Diabetes is a life-threatening disease that affects 37.3 million U.S. citizens, or over 11% of the country’s population, according to the Center for Disease Control and Prevention. Additionally, 8.5 million people remain undiagnosed, and 96 million adults are considered diabetic. Locally, in Baxter and Marion counties, 10% of the total population and 25% of adults over the age of 65 are diagnosed as diabetic, according to Jodi Bodenhamer, APRN, CDCES, Reppell Diabetes Education Coordinator.

Diabetes comes in two forms. Type 1, formerly called “juvenile onset” or “insulin dependent” diabetes, is an autoimmune disorder with absolute insulin deficiency. One out of 10 diabetics have Type 1, which is usually diagnosed before the age of 20. Type 2 diabetes is a metabolic disorder affecting 9 out of 10 diabetics. Formerly called “adult onset” or “non-insulin dependent,” it is usually diagnosed after the age of 40. “People can die from diabetes,” said Bodenhamer. “The five biggest risks from both types of diabetes include heart attack, stroke, amputation, kidney failure and blindness. But we can teach patients self-management and give them the tools they need to control their disease, starting with diet and exercise. All diabetes patients can benefit from exercise, even children.”

“I often see diabetics, especially newly diagnosed diabetics, come to the gym because they heard exercise can help them control and lower blood sugar levels,” said Jonny Harvey, Occupational Health Coordinator at Baxter Regional. “Exercise can help lower and control blood sugar levels by increasing insulin and glucose usage. The complicated part for diabetics is, while exercise will bring down blood sugar, when you took your medication, last ate, what and when you ate can affect how your body and blood sugars will react.“ It’s important to work with a professional trainer before beginning an exercise program. The trainer needs to know, is the diabetic’s blood sugar under control? Do they regularly monitor their blood sugars? What other health conditions do they have?
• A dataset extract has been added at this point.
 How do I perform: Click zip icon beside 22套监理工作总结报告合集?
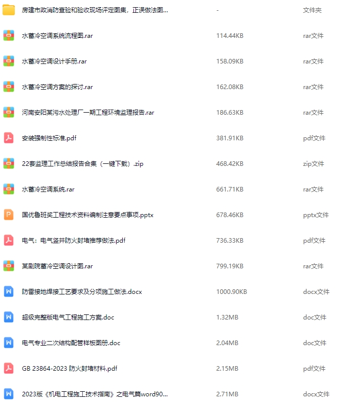tap(9, 163)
This all needs to be considered with a diabetic client’s exercise program. ”Diabetics are prone to foot infections and need to care for their feet before and following exercise, said Harvey, who cautions against activities that increase the risk of injury.

He also stresses the importance of wearing an ID, especially when exercising and to make your trainer aware of your condition. He suggests letting others you exercise with know of your condition, what to watch for and what to do in the event you have a diabetic episode. “Lots of great athletes have been diabetics,” said Harvey. He mentioned professional football players like Jay Cutler, Jake Byrne and Noah Gray; baseball players Ron Santo, James “Catfish” Hunter and Jackie Robinson; and race car drivers Jamie Dick and Conor Daly. “The exercise guidelines are mostly the same for diabetics as non-diabetics, there just needs to be adjustments for health conditions,” said Harvey.
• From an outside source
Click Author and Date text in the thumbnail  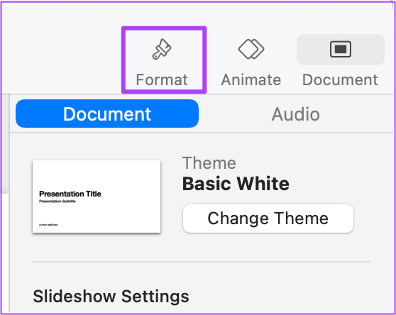coord(48,225)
“Follow the guidelines of 30 minutes of moderate, aerobic activity five days a week. Start slow, do stretch exercises, light weight lifting and body resistance. Just do some physical activity to keep diabetes under control. “Proper diet and exercise can enable a diabetic who is not insulin dependent to decrease or eliminate medications completely,” according to Harvey. “A poor diet and lack of exercise can cause problems with insulin sensitivity, and diabetics are often taking blood pressure and cholesterol medications. “For diabetics and non-diabetics, proper diet and exercise causes weight loss. When someone loses weight and is able to maintain a healthy weight, they eliminate or reduce their need for many medications.”